Un gigante amarillo de calcárea cubierta. Poético; si no fuese porque aquel caracol, grande como un puño, avanzaba con mirada torva y gesto agresivo. Buscaba a los responsables del hundimiento de la tapia del cementerio. Un par de concejales corruptos que habían recortado presupuesto de los materiales a la hora de ampliar aquel lugar de descanso eterno.
Unas semanas antes, el alma de un viejo ortopedista afiliado al PC quedó varado en tierra por culpa de una fuerte borrasca. Al segundo intento logró desprenderse de la carga inerte de su cuerpo, pero lo repelió otra carga, eléctrica, de la tormenta. Y cayó justo encima de aquella manzana andante. Que en realidad era un molusco terrestre de esos de los que ya quedan pocos. Un caracol enorme, baboso y mutante, que había descendido tranquilamente desde la central nuclear.
Como quien no quiere la cosa, el ectoplasma fue fagocitado lentamente por aquella piel resbaladiza, hasta que el viejo Nicolas, conocido como Pocete por sus vecinos, se vio dentro del animal. Se convirtió en una especie de parásito que, poco a poco, se fue haciendo con la voluntad del caracol. Hasta que el ortopedista se vio de vuelta en el mundo de los vivos.
Y entonces descubrió qué habían hecho con sus impuestos aquellos canallas del ayuntamiento.
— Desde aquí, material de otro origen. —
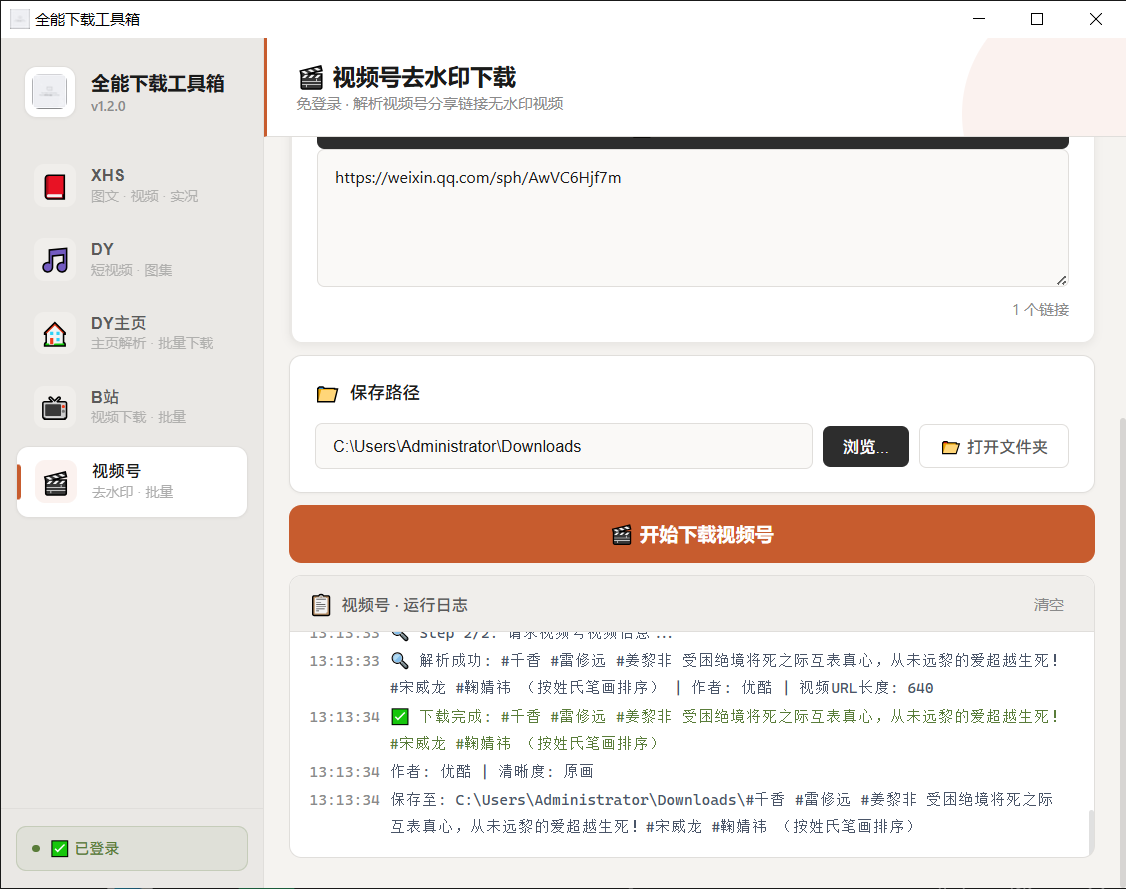Click the 浏览... browse button
1126x889 pixels.
coord(865,447)
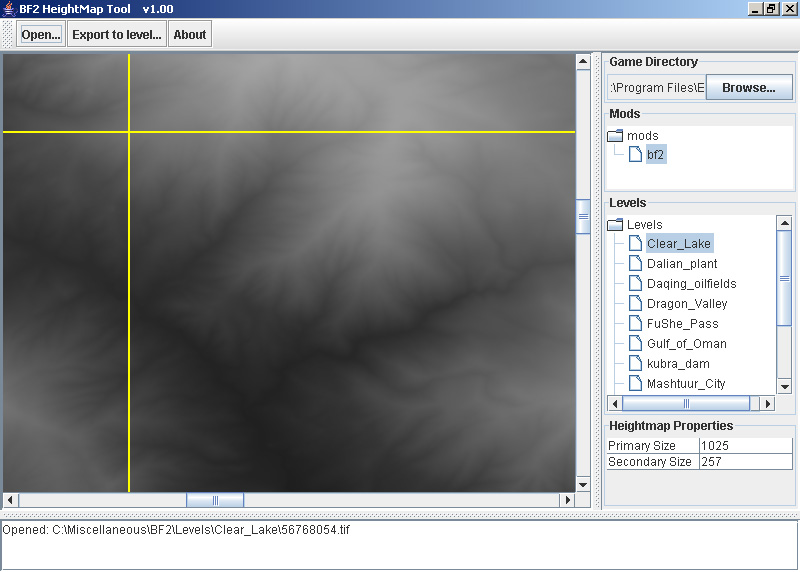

Una obra de precio faraónico e ingeniería malsana. Y, hala, los bolsillos repletos. Todo en una cuenta opaca de la Caja Rural. Y mientras tanto, su tía y su primo allí, frente al enorme agujero del muro. Sus tumbas semienterradas por los escombros, y sus lápidas desprotegidas, al alcance de gamberros y alimañas.
Así empezó aquella endiablada persecución de los corruptos trajeados. Persecución que trascendió lo que debería ser la vida de un animal tan baboso. Uno de ellos murió del susto, y el otro intentó escapar. Pero no se puede correr eternamente contra una muerte anunciada: resbalón y tentetieso; crujido de concha y edil desnucado. Y Nicolás, el ortopedista, de nuevo camino del cielo, con la ancha sonrisa, en su cara etérea, del deber cumplido.
Javier G. Alcaraván
Este es un ejercicio de escritura automática que empecé a realizar en Steemit. Partiendo de una imagen o alguna escena que me llamase la atención, comenzaba a escribir, sin pensarlo con antelación, para ver hasta dónde me llevaban las palabras. No me cronometré con exactitud; simplemente, cuando veía que el reloj me avisaba de que llevaba 10 minutos escribiendo, buscaba un final. Después elegía un título y le daba una revisión ortográfica.